TRY IT - The data is to be transcribed in full, with nothing missed.

Dataset entries:
____
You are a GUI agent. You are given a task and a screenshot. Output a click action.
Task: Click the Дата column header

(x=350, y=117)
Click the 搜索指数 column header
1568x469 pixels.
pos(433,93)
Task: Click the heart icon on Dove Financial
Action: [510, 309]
____
RESULT FOR THIS EXERCISE -
You are a GUI agent. You are given a task and a screenshot. Output a click action.
Task: Click the Дата column header

(x=350, y=117)
Click the 搜索指数 column header
1568x469 pixels.
pos(433,93)
Task: Click the heart icon on Dove Financial
Action: [510, 309]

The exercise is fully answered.